MISTER BABADOOK
écrit par Julien Botzanowski
Jouer sur le dosage et la suggestion est un art délicat, d’autant plus lorsqu’il va de paire avec un budget réduit. Si certains films d’épouvante actuels parviennent à faire peur sans trop en montrer, c’est en partie grâce à un solide bagage de références que le cinéma d’horreur s’est forgé durant le siècle dernier. Les années 60 et 70 ont ainsi vu se bâtir des mythes cinématographiques ; des thrillers d’Hitchcock à « Amityville » en passant par les premiers films de Polanski, beaucoup jouent avec brio sur la peur en faisant fonctionner l’imagination du spectateur.
Le cinéma d’horreur des années 2010 est plus que jamais conscient de ces références. Que l’on pense aux (parfois réussis mais trop nombreux) remakes, ou aux créations originales de nouveaux réalisateurs (James Wan, Alexandre Aja...), tous rendent explicitement hommage aux classiques qui les ont inspirés.

# # #

### Consigne
Recopiez fidèlement le passage de la critique de « Mister Babadook » qui débute aux mots « Le cinéma d’horreur des » et se termine après « les ont inspirés. ».

### Données enregistrées
# # #

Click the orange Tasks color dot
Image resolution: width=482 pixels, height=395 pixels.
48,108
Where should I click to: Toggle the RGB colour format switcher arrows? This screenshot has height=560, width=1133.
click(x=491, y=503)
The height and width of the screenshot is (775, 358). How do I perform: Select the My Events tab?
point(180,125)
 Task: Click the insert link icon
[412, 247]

# # #

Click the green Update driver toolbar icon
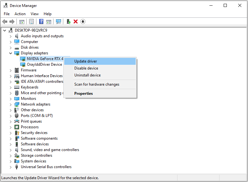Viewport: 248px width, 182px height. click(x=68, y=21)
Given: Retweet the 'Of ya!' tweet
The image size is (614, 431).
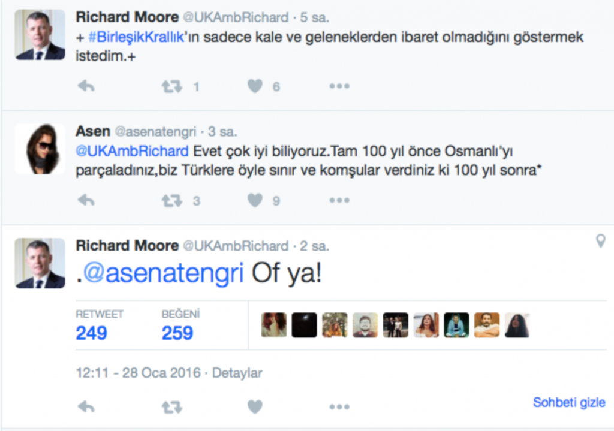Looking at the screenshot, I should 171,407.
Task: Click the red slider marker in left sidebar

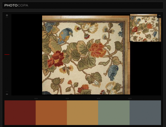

# # #

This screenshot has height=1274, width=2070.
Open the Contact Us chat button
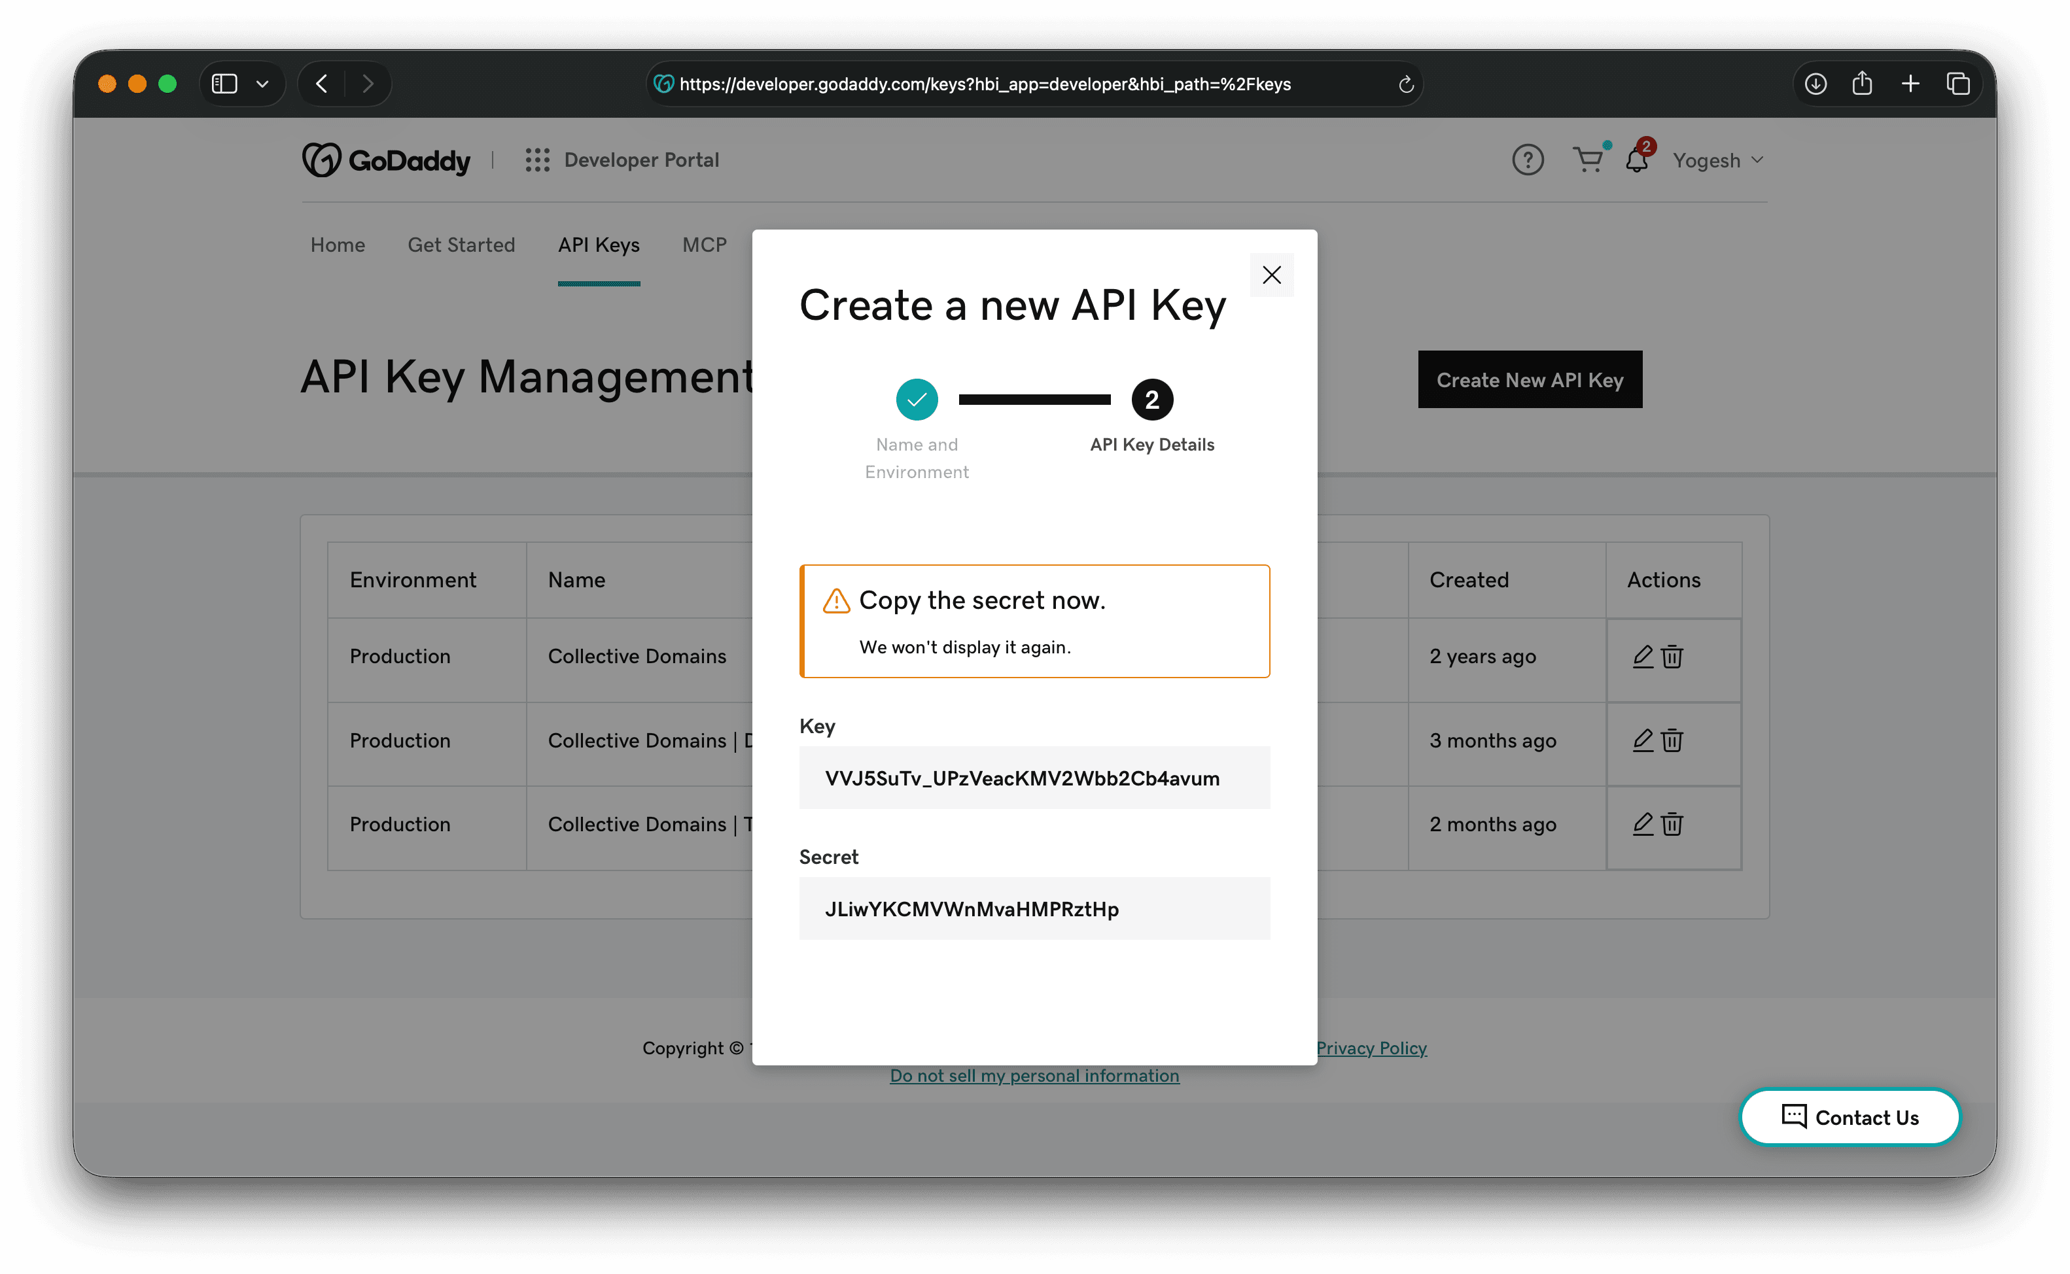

# # #

### Réponse attendue
Le cinéma d’horreur des années 2010 est plus que jamais conscient de ces références. Que l’on pense aux (parfois réussis mais trop nombreux) remakes, ou aux créations originales de nouveaux réalisateurs (James Wan, Alexandre Aja...), tous rendent explicitement hommage aux classiques qui les ont inspirés.